Days like today I look at my life and all the things that lead me to this point and I want to cry. Why me, why couldn’t I just be left to be happy with the one thing I wanted the most in this world? Happiness to me is like a high feeling like living in a fantasy, why couldn’t I just be left alone to live out that fantasy? But no reality had to step in and make itself known, and after that it was all ruined.Everything is changing and it is a permanent change, an inevitable change. I want to cry I want to be angry, I want so bad to just be done with all of this. Please point me in the direction of peace, let it consume me.
2 comments
Eye bereive en yew! Yew can dew it!
Hmm…you sound a lot like a girl mate of mine. Eerily similar, I suppose… Change is inevitable, that’s a given. Adaptability will be your best friend in this regard, for one does not simply dance with change and not expect to bend to it’s will. Be kinetic, in your environment, and around your environment. Always be willing to adhere to new developments and give yourself the tools to work with any situation.

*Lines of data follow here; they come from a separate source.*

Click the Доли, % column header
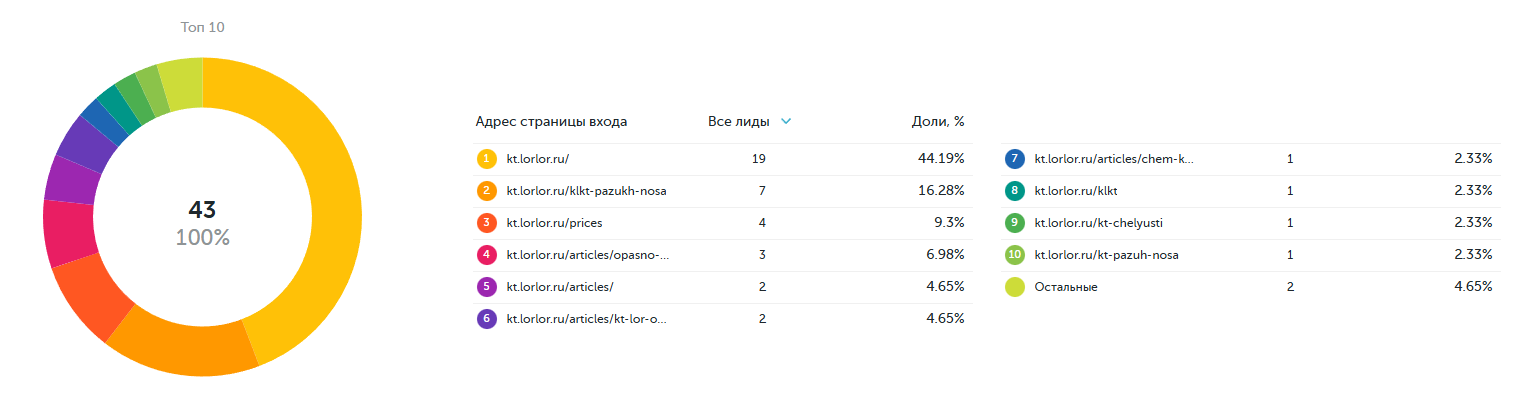This screenshot has height=407, width=1537. pos(937,122)
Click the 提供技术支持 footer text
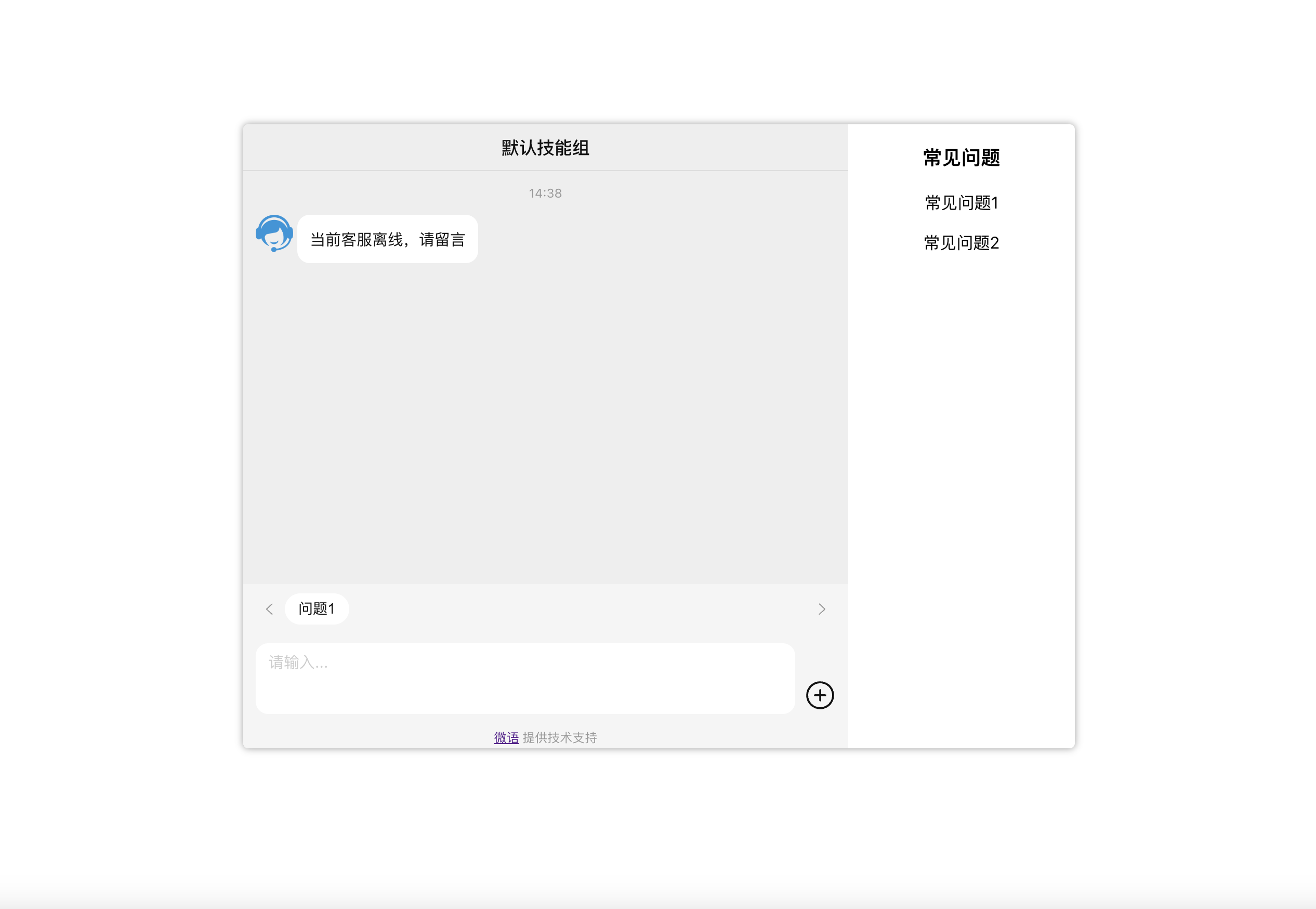Viewport: 1316px width, 909px height. [560, 738]
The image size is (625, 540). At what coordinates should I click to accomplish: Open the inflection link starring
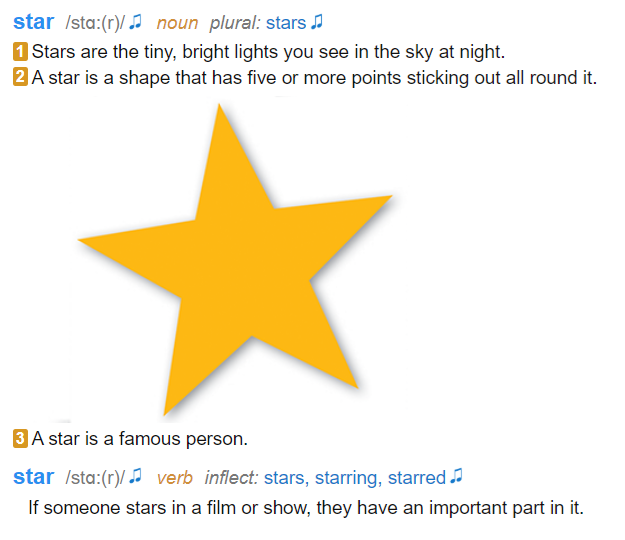tap(348, 478)
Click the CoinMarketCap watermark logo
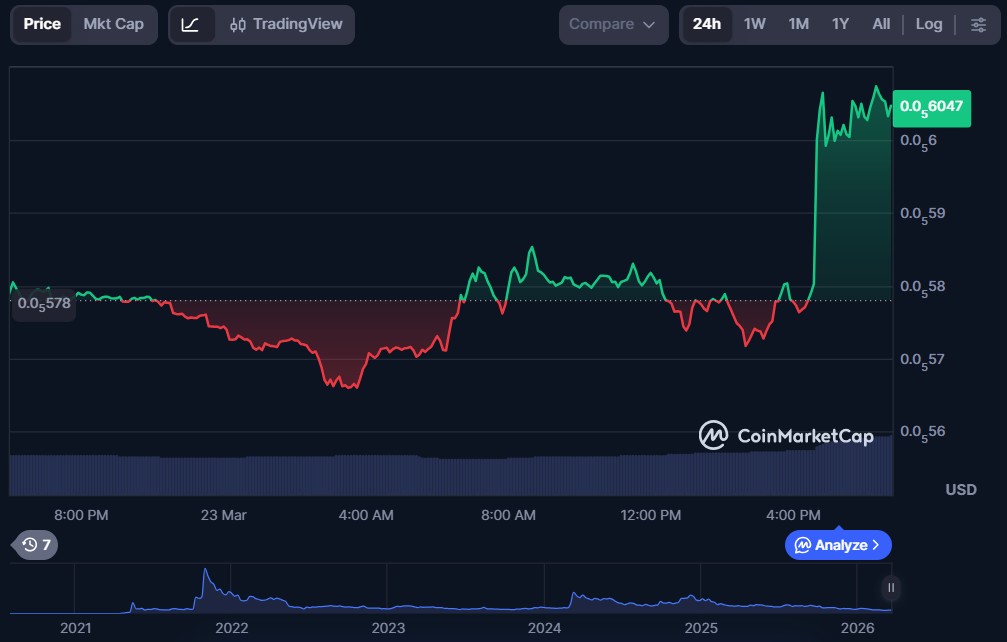Viewport: 1007px width, 642px height. (786, 435)
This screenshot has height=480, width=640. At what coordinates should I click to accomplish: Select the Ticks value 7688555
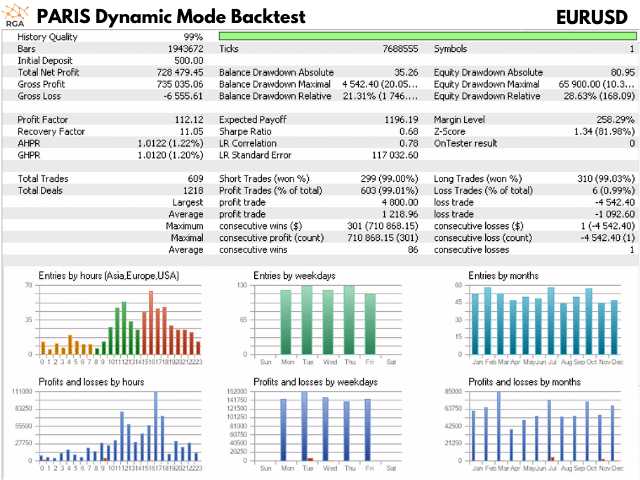click(398, 48)
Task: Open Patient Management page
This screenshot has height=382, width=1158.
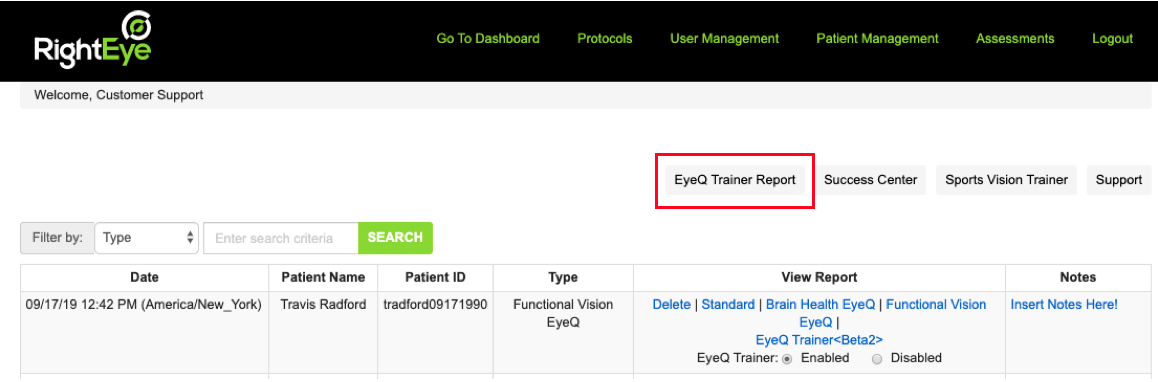Action: (x=877, y=38)
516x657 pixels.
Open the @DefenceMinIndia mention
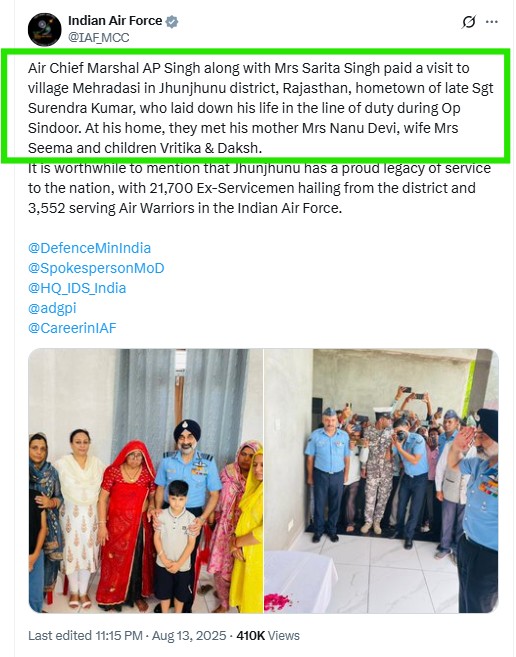[x=89, y=248]
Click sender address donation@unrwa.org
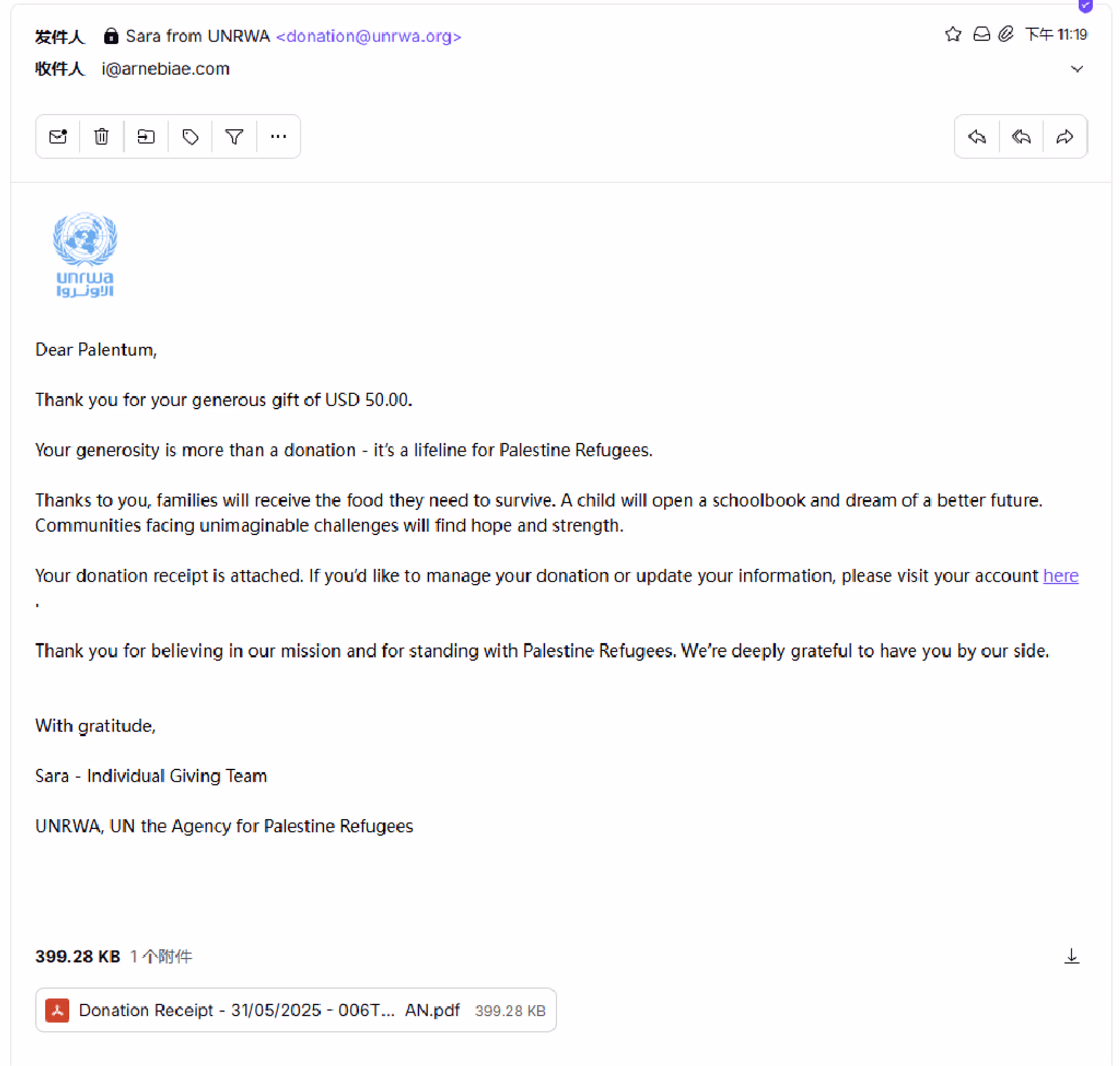1120x1066 pixels. click(x=368, y=36)
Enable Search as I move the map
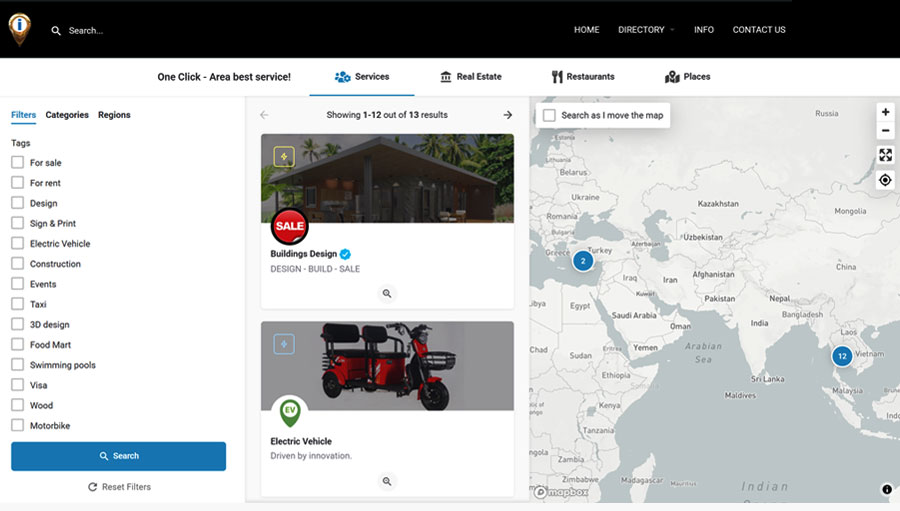Image resolution: width=900 pixels, height=511 pixels. coord(549,115)
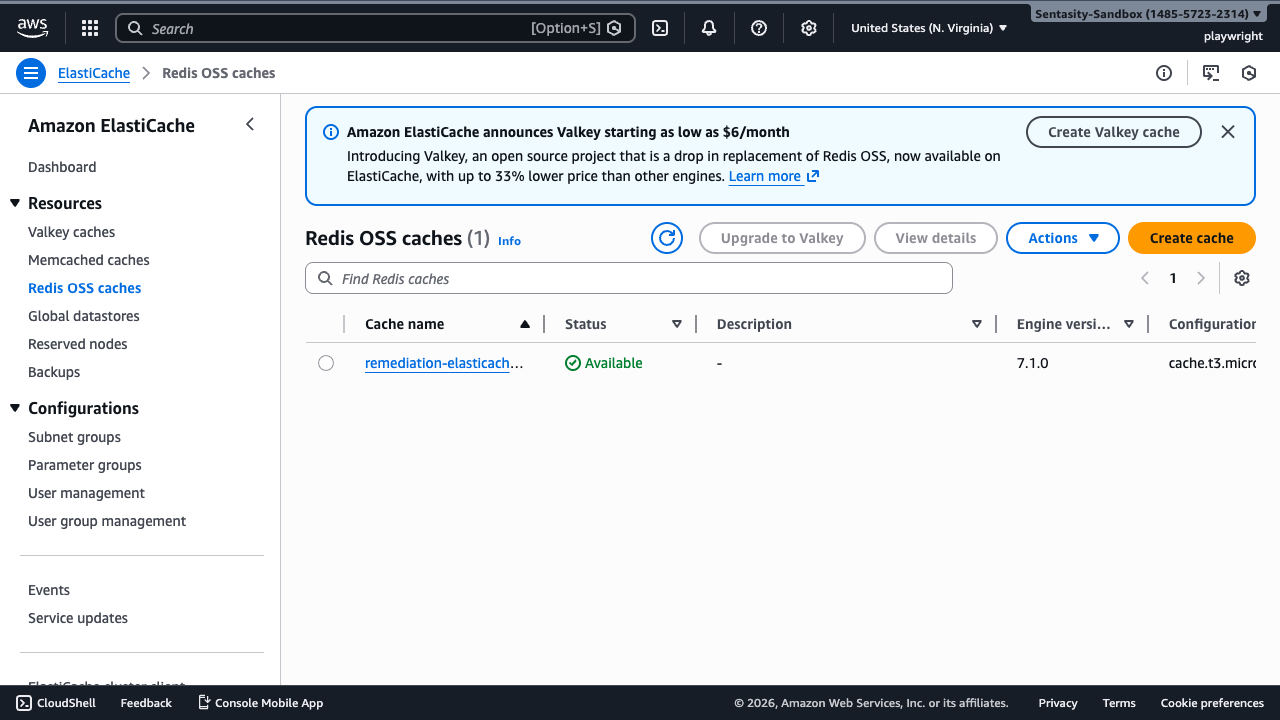1280x720 pixels.
Task: Navigate to Parameter groups
Action: coord(84,464)
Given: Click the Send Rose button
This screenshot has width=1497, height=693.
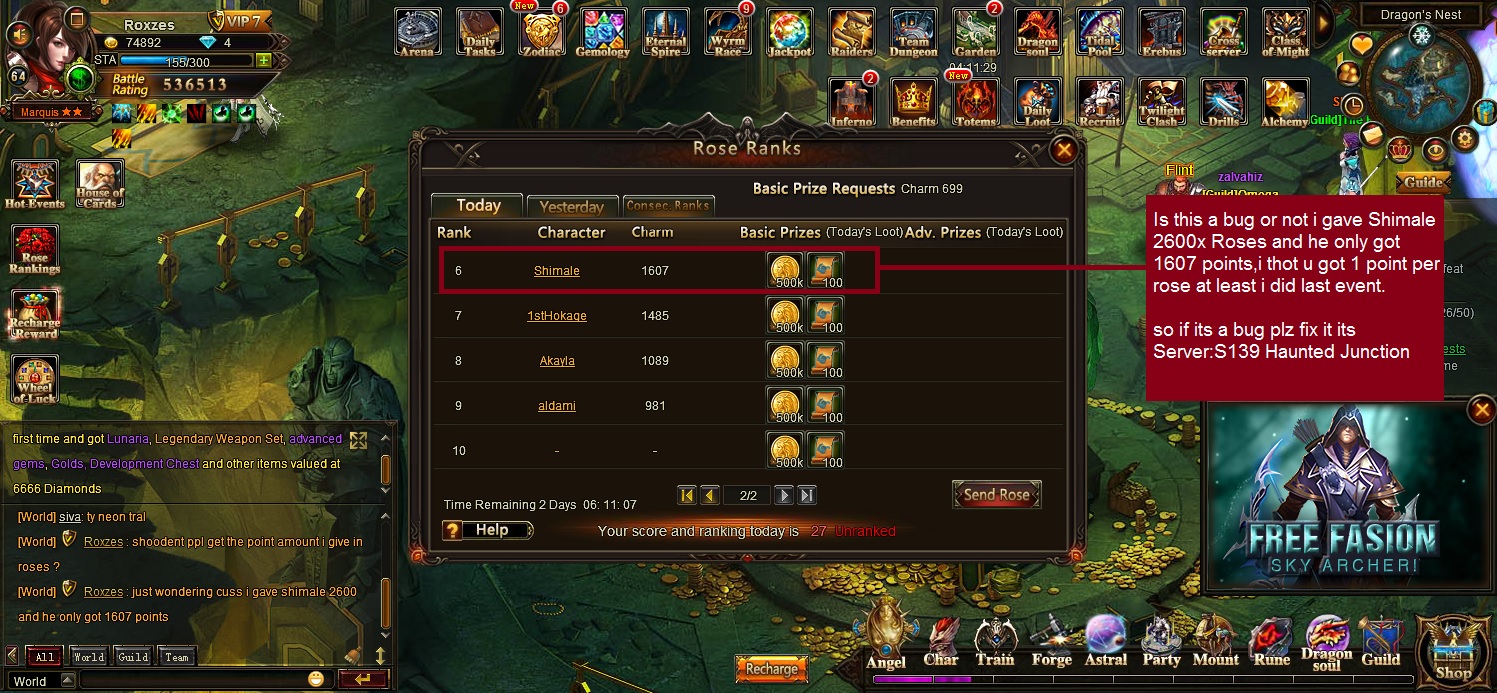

I believe in you, Alina. You’ve come a long way since I first bumped into you with your .40 S&W. My thoughts are with you on the journey you have ahead.
Here’s your direction to peace–> drum roll –> –> two truths –> everything changes, I mean everything. There is no solid ground to stand on –> there is no reality, it’s all an illusion of your own mind.——> let these two truths sink in and consume you.